Okay, cover and sample to go live midnight, tonight and tomorrow morning.

I am SO freaking happy with this right now. It's the first time in a really long time that I've finished a project and been happy with it.

I still feel like an ass for choosing to self publish. Today I feel like less of one. Why? Well, as I will touch on again later tonight (oh, about midnight) there are things that you just...can't do for a commercially published book if you are an unpublished writer looking to become a professionally published one. So there are ideas about technique I've completely ignored because they're not viable options in the publishing world.

The most depressing thing in the world, to me, was that Fight Club only got a $5,000 advance. Because it was just that weird. I mean, I totally understand why! How the hell do you summarize that book? I assumed it was a bromance about punching for years, until I watched the movie. And it was life-alteringly awesome. But nobody had any confidence in it, because it was weird.
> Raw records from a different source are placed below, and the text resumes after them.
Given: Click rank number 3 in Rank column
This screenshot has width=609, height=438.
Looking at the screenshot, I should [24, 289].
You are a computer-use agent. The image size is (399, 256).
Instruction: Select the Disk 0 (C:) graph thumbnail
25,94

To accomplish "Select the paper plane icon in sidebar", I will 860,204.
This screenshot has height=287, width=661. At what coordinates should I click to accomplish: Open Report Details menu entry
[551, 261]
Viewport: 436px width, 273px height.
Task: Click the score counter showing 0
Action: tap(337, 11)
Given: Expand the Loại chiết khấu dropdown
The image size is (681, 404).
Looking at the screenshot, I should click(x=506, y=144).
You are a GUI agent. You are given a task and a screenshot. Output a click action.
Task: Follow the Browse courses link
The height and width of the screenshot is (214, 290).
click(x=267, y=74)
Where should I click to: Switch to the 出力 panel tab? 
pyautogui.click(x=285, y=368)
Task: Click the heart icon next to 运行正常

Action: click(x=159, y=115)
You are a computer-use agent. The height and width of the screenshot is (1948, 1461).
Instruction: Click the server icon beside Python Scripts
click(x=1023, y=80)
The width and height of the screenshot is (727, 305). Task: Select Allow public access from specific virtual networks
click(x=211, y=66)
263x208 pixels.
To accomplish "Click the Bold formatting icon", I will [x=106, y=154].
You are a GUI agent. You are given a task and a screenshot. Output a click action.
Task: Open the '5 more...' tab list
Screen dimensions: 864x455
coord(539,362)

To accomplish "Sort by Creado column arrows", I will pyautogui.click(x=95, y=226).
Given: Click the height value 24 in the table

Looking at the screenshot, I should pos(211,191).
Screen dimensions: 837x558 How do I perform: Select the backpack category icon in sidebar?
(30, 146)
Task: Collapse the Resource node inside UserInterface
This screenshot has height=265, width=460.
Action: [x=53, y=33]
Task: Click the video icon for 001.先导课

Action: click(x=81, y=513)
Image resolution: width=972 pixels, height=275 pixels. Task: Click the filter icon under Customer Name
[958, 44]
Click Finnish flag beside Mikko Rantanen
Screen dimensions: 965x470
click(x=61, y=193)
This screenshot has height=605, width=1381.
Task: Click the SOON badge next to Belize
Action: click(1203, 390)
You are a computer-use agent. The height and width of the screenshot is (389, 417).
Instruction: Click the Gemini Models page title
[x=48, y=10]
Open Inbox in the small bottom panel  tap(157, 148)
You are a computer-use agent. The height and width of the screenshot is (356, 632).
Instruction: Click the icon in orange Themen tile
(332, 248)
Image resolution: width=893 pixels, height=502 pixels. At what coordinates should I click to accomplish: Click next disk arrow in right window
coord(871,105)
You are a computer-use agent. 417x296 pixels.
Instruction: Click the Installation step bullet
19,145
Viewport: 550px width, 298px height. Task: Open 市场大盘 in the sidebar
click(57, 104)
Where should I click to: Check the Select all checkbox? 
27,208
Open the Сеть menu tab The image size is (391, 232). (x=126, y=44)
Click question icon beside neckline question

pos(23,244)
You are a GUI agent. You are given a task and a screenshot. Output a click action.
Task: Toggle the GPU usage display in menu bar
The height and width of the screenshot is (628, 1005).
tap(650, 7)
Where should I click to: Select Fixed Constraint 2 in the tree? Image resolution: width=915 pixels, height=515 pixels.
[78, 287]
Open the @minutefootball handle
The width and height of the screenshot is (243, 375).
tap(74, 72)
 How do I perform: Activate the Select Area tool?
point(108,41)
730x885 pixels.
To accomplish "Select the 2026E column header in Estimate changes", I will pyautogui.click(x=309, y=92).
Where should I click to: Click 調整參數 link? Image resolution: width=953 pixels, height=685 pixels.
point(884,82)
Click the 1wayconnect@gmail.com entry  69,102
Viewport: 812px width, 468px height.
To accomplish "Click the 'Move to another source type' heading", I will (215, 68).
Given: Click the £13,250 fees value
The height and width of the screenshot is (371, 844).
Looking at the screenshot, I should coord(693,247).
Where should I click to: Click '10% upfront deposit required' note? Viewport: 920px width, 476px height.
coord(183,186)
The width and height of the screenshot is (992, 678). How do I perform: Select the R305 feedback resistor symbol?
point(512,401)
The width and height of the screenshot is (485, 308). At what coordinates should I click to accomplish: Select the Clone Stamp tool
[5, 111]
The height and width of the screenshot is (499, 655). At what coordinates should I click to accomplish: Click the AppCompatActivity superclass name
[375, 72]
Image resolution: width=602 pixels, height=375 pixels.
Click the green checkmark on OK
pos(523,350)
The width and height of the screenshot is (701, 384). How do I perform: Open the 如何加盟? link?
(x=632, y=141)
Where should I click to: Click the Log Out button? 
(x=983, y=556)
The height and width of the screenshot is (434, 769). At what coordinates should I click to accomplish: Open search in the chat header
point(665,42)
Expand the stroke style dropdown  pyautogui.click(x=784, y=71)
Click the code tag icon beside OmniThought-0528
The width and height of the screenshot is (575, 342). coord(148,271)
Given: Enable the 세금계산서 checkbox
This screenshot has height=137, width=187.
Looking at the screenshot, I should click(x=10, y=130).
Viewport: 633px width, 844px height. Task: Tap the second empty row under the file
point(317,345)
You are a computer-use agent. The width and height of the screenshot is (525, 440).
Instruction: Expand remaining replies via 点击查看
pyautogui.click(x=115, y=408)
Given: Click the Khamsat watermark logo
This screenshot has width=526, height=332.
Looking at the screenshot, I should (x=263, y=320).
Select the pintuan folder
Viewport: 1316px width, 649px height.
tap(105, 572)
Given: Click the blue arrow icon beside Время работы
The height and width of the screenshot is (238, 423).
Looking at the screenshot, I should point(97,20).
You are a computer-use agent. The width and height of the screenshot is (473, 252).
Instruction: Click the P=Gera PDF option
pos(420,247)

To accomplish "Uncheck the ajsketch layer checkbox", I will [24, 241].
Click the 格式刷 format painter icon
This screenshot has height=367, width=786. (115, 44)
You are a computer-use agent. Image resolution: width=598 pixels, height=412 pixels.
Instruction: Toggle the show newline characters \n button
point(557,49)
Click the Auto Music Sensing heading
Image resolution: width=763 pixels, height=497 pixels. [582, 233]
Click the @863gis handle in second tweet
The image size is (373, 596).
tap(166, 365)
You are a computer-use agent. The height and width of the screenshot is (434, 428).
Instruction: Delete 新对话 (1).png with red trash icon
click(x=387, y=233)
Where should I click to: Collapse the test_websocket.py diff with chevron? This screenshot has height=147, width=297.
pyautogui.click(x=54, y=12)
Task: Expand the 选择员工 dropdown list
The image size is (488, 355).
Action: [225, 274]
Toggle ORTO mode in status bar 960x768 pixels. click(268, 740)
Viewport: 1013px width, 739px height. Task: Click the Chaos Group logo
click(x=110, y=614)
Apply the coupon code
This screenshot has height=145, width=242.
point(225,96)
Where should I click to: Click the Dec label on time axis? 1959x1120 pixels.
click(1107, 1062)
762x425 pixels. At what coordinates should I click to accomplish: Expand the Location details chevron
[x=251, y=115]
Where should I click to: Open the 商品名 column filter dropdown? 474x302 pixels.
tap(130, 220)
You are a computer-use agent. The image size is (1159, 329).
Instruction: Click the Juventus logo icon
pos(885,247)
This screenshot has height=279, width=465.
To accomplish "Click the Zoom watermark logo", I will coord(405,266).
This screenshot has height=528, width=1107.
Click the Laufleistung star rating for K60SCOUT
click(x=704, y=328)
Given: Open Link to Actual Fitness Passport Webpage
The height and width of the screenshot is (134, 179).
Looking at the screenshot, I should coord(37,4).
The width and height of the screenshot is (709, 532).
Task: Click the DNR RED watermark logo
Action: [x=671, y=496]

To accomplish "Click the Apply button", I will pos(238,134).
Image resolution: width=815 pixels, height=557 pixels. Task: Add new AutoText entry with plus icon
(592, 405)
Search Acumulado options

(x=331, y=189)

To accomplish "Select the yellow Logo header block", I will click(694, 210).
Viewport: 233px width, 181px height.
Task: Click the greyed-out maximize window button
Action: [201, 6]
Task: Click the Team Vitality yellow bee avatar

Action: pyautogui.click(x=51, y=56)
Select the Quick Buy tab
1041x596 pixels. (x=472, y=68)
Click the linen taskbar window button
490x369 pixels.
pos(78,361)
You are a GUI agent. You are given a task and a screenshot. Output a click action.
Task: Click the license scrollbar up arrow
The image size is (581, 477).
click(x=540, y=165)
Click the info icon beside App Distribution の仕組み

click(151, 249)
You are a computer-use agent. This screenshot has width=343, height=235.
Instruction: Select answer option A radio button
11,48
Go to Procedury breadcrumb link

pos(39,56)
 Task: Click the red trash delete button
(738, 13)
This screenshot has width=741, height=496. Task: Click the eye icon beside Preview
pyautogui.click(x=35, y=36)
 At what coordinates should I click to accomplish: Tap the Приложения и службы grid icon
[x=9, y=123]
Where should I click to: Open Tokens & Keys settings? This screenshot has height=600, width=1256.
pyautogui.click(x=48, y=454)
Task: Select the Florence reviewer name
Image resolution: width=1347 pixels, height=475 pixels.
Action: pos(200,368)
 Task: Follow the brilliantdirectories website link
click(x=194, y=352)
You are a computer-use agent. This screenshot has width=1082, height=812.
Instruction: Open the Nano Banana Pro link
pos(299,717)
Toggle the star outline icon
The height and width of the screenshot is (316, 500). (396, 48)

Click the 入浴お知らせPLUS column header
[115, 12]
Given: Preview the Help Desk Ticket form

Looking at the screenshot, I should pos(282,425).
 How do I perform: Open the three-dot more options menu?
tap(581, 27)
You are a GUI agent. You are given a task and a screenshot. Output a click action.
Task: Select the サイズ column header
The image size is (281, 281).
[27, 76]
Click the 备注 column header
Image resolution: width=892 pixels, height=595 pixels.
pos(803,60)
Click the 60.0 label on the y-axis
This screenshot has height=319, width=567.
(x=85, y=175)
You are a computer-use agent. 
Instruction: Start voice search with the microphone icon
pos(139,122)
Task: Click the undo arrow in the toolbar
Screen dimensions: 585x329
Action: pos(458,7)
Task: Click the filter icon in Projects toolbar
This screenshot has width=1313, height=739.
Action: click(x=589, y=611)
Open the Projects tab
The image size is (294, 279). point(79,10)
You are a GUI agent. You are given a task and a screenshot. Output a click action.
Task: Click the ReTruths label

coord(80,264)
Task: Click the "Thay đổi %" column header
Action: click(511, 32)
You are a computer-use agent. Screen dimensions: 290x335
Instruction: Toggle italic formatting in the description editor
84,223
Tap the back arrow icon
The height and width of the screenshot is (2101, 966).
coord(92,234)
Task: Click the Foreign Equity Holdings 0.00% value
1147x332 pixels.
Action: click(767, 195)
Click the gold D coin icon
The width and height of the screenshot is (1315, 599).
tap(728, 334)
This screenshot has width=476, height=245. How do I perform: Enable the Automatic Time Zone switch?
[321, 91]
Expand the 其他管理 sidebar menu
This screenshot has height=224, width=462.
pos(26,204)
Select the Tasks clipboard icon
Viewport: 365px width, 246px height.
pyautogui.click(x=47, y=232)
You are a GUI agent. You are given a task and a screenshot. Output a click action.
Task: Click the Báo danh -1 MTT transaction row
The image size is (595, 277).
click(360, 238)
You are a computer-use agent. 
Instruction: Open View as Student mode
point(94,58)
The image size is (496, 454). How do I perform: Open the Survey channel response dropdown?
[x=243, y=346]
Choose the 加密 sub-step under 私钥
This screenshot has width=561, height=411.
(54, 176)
I am not comparing myself to Fight Club. I do not have a Fight Club in me. I am not that kind of writer, and I never will be. I tell bizzare little stories that have no social value, at all, and I'm happy with that. And I don't think that I know better than the publishing industry at large. I think they made the right choice telling me to get lost. I'm not a great writer, I'm not destined to be a great writer, and I've made some pretty good progress accepting that. That has been my goal through all this, by the way: To accept that being a professional author is out of my reach, that I'm not going to make it, and that I just need to get the fuck over it already and move on to my real life, whatever that might be. I can't spend my whole life pounding on a door when there is no evidence whatsoever that door will ever open.

And it's not so bad, here. There's light here--a distant, impossible to get to light, but there is light--and because self-publishing is a career killing, selfish thing to do...well, I'm not leaving here, so I might as well adjust the window dressing and make myself at home.

And that means doing the things that I wouldn't do if I were trying to get published. Like rip apart other people's books (It is so. Freaking. Fun) and movies, and complain and bitch about my life, and write short little things I can only sell for a dollar.

That turn out to be (to me, at least) FREAKING. AWESOME. I really, really, REALLY wish somebody else had written this story. I wish I didn't know what it was about, where it was going (there's going to be more FYI) and I wish I hadn't read it EIGHT MILLION TIMES until my brains started dribbling out my ears.

Ah, well. Enough depressing shit. BOOK! SAMPLE! TONIGHT!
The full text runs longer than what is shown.